Top of Supplied records

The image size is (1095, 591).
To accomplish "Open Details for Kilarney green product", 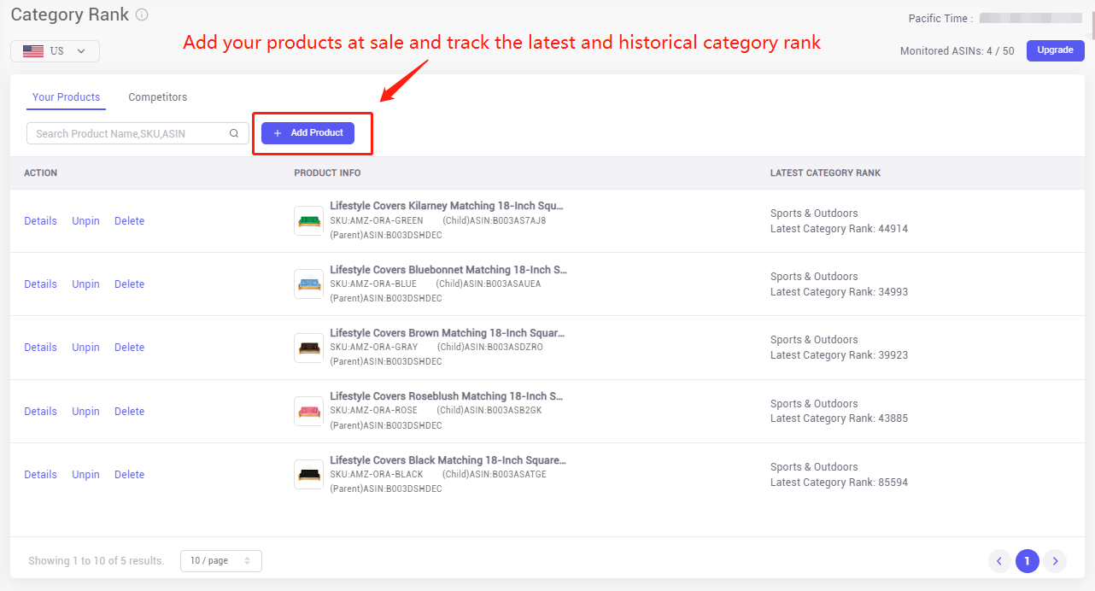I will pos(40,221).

Bottom of Supplied records
Top of Supplied records

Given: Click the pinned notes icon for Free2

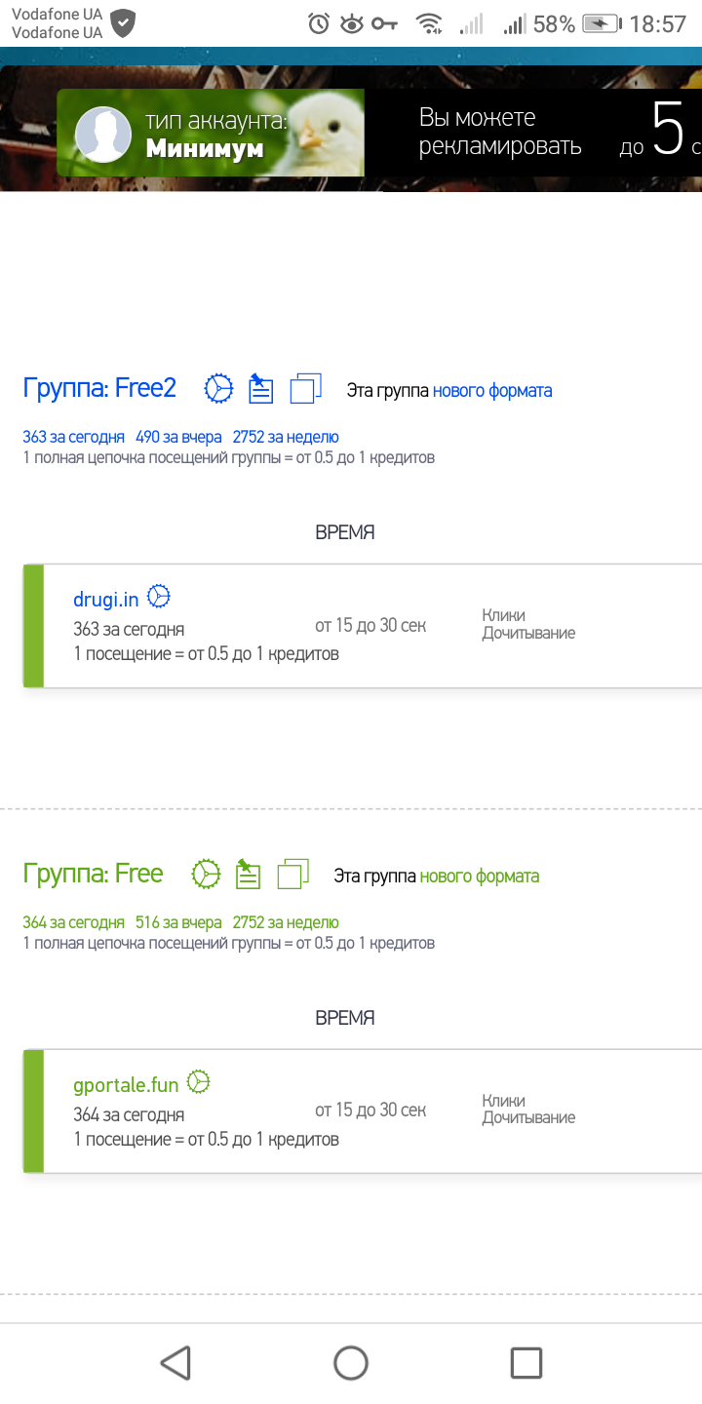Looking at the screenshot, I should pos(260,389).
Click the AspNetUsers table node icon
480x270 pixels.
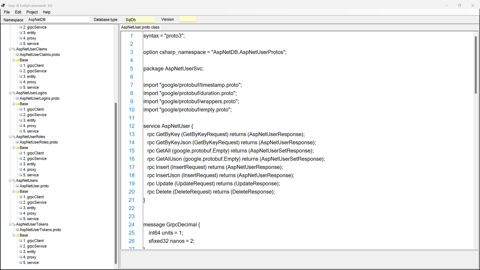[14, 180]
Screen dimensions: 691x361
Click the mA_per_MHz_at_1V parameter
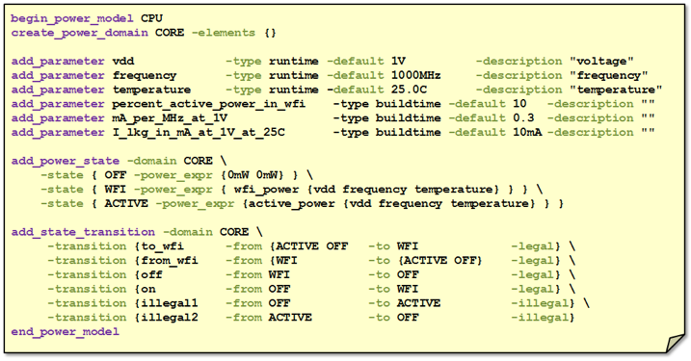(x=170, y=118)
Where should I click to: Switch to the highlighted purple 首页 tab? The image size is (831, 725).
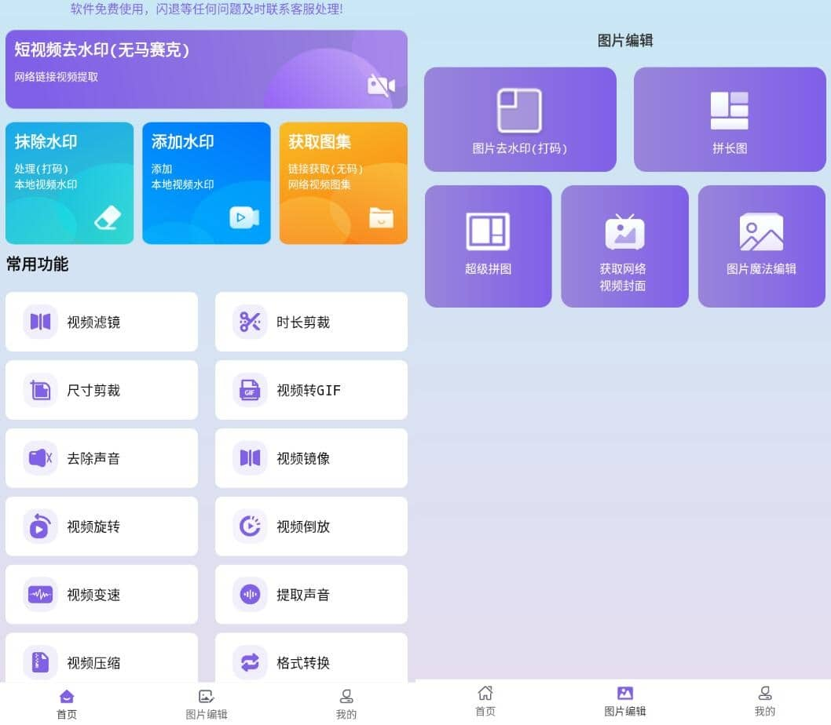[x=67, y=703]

Bottom of Supplied records
Top of Supplied records

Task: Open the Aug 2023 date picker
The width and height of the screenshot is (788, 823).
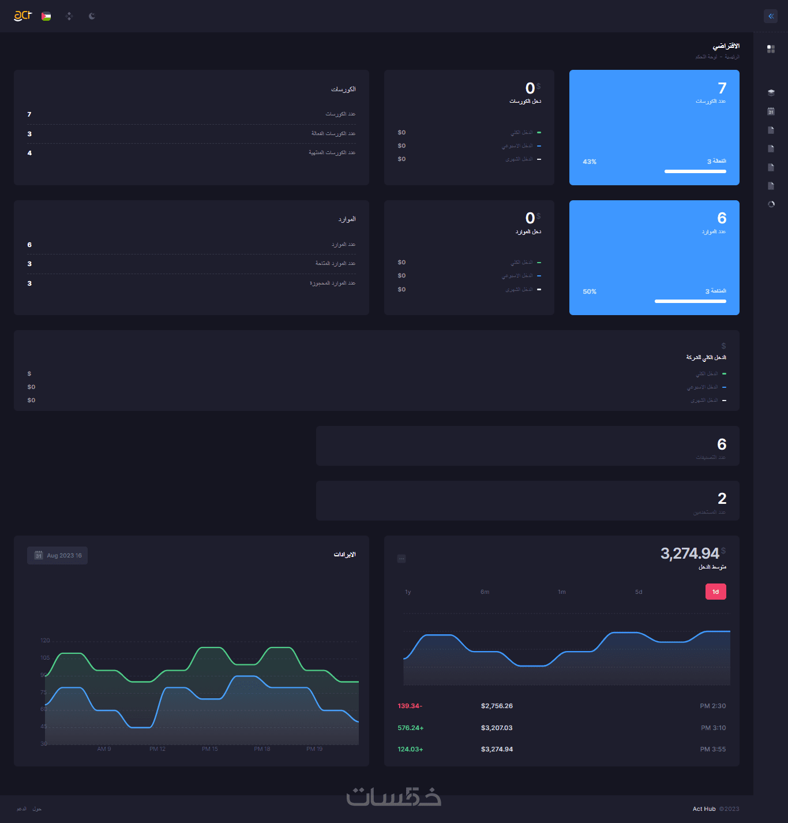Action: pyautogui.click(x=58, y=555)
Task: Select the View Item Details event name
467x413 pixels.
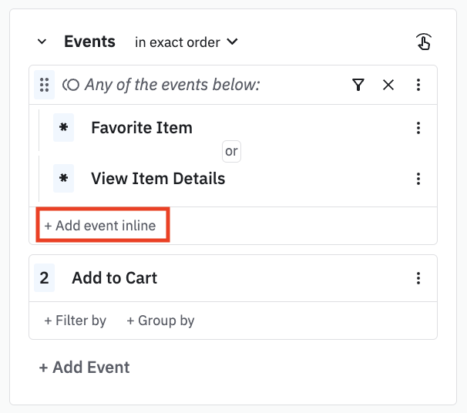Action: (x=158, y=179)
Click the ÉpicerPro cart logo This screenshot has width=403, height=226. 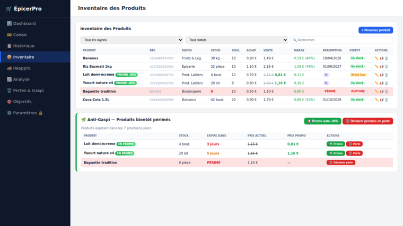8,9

Bottom of Supplied records

• **Problem to solve**: Among the records above, find each line holding the string "Task" and pull it out.

• **Written solution**:
Task: Open the Aug 2023 date picker
Task: Select the View Item Details event name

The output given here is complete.